--- Data for this task Enclosed Below ---
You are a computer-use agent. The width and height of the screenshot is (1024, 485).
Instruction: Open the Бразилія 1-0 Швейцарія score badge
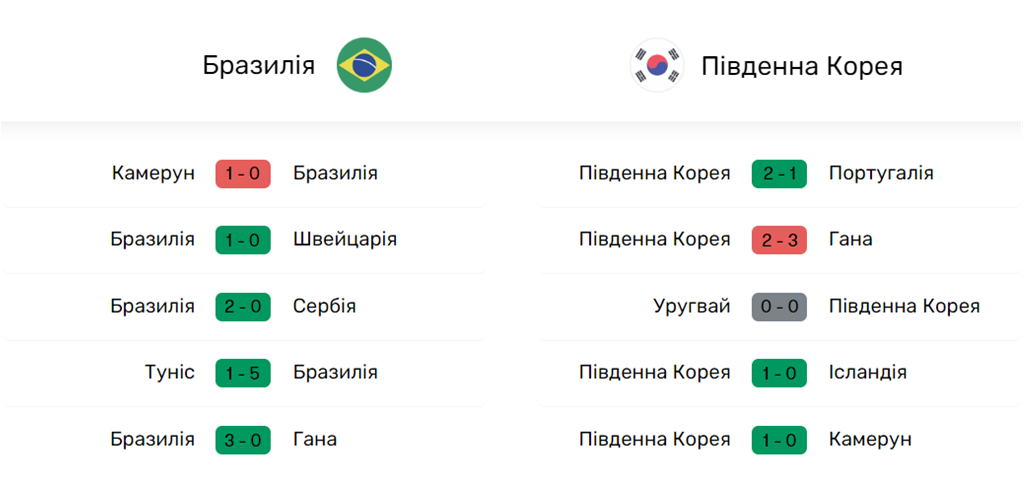[x=243, y=240]
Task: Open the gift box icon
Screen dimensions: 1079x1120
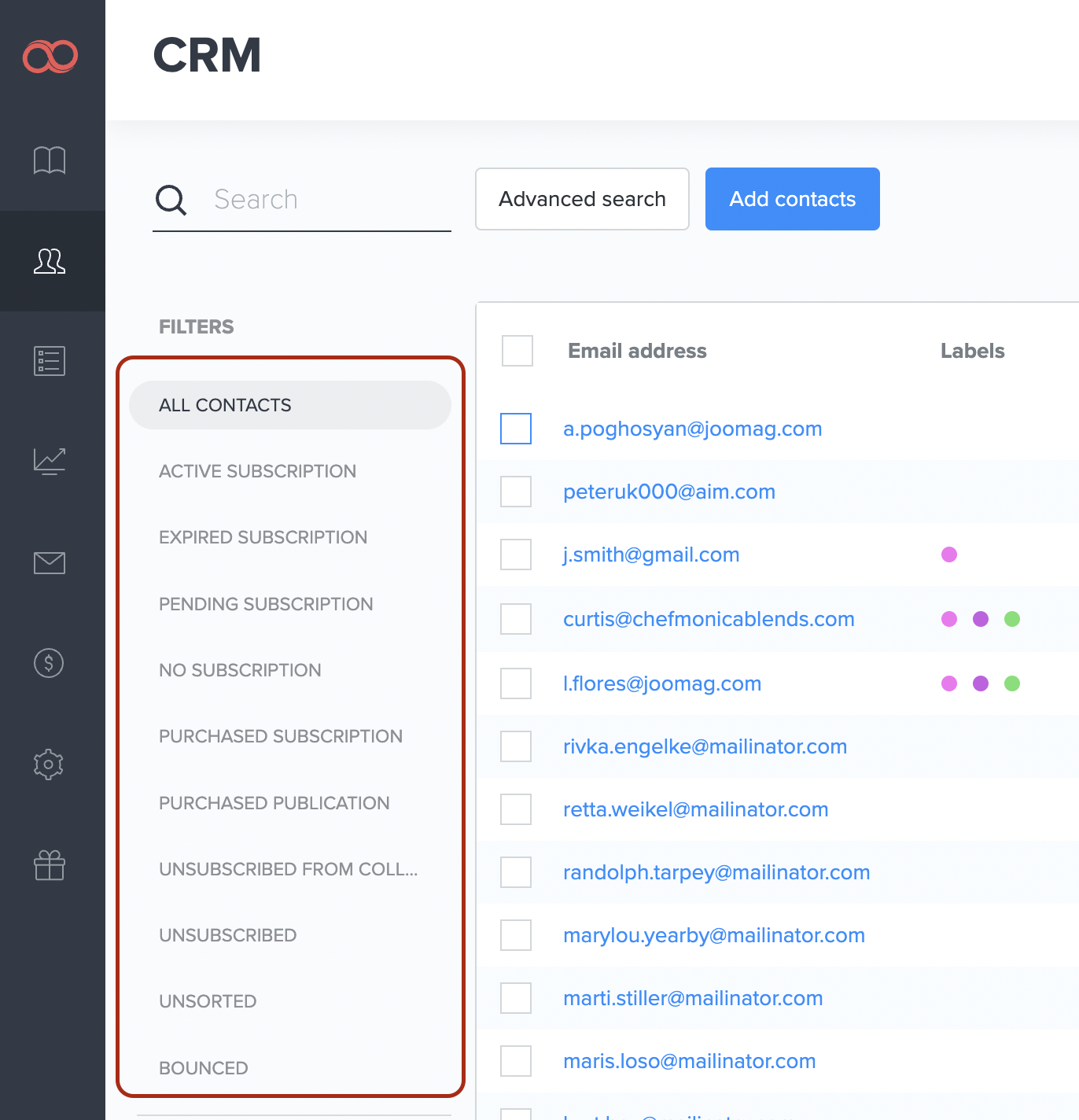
--- End of Enclosed Data for this task ---
Problem statement
An exact copy of every entry, pictures left out, is what to write here.

Expected answer
You are a computer-use agent. The width and height of the screenshot is (1024, 485).
Instruction: Open the Бразилія 1-0 Швейцарія score badge
[x=243, y=240]
Task: Open the gift box icon
Screen dimensions: 1079x1120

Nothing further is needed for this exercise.